MATERIAL SUPPLIED -
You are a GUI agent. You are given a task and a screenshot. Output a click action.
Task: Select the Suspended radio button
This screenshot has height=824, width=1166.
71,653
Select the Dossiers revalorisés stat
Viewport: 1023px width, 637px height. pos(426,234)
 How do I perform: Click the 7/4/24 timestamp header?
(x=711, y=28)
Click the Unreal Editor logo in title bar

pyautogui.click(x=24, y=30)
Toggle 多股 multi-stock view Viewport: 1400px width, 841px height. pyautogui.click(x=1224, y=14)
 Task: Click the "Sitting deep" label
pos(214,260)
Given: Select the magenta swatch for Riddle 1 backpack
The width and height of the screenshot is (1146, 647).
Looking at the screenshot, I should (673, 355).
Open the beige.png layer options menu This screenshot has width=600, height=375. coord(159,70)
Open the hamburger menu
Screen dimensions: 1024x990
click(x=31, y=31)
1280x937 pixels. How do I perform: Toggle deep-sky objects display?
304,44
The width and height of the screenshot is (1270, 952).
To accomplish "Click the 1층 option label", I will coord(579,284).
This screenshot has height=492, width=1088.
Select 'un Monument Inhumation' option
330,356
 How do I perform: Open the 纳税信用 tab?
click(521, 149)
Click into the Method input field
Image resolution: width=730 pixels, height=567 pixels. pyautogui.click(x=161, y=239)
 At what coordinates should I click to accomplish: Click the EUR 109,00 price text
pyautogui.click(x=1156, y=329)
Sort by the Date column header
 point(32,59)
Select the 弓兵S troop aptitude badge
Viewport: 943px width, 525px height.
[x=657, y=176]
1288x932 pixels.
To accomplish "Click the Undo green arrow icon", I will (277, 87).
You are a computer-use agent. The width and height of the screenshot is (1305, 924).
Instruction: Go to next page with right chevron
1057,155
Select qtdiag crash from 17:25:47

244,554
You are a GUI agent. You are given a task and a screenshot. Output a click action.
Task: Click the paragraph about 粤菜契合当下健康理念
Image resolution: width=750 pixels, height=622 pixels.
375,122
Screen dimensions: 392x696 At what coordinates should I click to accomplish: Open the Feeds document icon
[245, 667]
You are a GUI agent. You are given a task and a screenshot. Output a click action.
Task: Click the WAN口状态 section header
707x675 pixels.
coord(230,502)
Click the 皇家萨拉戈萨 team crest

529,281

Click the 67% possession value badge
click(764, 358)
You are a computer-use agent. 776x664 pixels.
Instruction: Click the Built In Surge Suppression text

ASSIGNMENT - In full and word for word, output the material.

SOLUTION TO THIS PROBLEM -
You are a GUI agent. You are given a task and a screenshot. Output a click action.
Task: Select the Suspended radio button
This screenshot has height=824, width=1166.
71,653
Select the Dossiers revalorisés stat
Viewport: 1023px width, 637px height. pos(426,234)
 How do I perform: Click the 7/4/24 timestamp header?
(x=711, y=28)
Click the Unreal Editor logo in title bar

pyautogui.click(x=24, y=30)
Toggle 多股 multi-stock view Viewport: 1400px width, 841px height. pyautogui.click(x=1224, y=14)
 Task: Click the "Sitting deep" label
pos(214,260)
Given: Select the magenta swatch for Riddle 1 backpack
The width and height of the screenshot is (1146, 647).
Looking at the screenshot, I should (673, 355).
Open the beige.png layer options menu This screenshot has width=600, height=375. coord(159,70)
Open the hamburger menu
Screen dimensions: 1024x990
click(x=31, y=31)
1280x937 pixels. How do I perform: Toggle deep-sky objects display?
304,44
The width and height of the screenshot is (1270, 952).
To accomplish "Click the 1층 option label", I will coord(579,284).
This screenshot has height=492, width=1088.
Select 'un Monument Inhumation' option
330,356
 How do I perform: Open the 纳税信用 tab?
click(521, 149)
Click into the Method input field
Image resolution: width=730 pixels, height=567 pixels. pyautogui.click(x=161, y=239)
 At what coordinates should I click to accomplish: Click the EUR 109,00 price text
pyautogui.click(x=1156, y=329)
Sort by the Date column header
 point(32,59)
Select the 弓兵S troop aptitude badge
Viewport: 943px width, 525px height.
[x=657, y=176]
1288x932 pixels.
To accomplish "Click the Undo green arrow icon", I will (277, 87).
You are a computer-use agent. The width and height of the screenshot is (1305, 924).
Instruction: Go to next page with right chevron
1057,155
Select qtdiag crash from 17:25:47

244,554
You are a GUI agent. You are given a task and a screenshot. Output a click action.
Task: Click the paragraph about 粤菜契合当下健康理念
Image resolution: width=750 pixels, height=622 pixels.
375,122
Screen dimensions: 392x696 At what coordinates should I click to accomplish: Open the Feeds document icon
[245, 667]
You are a GUI agent. You are given a task and a screenshot. Output a click action.
Task: Click the WAN口状态 section header
707x675 pixels.
coord(230,502)
Click the 皇家萨拉戈萨 team crest

529,281

Click the 67% possession value badge
click(764, 358)
You are a computer-use agent. 776x664 pixels.
Instruction: Click the Built In Surge Suppression text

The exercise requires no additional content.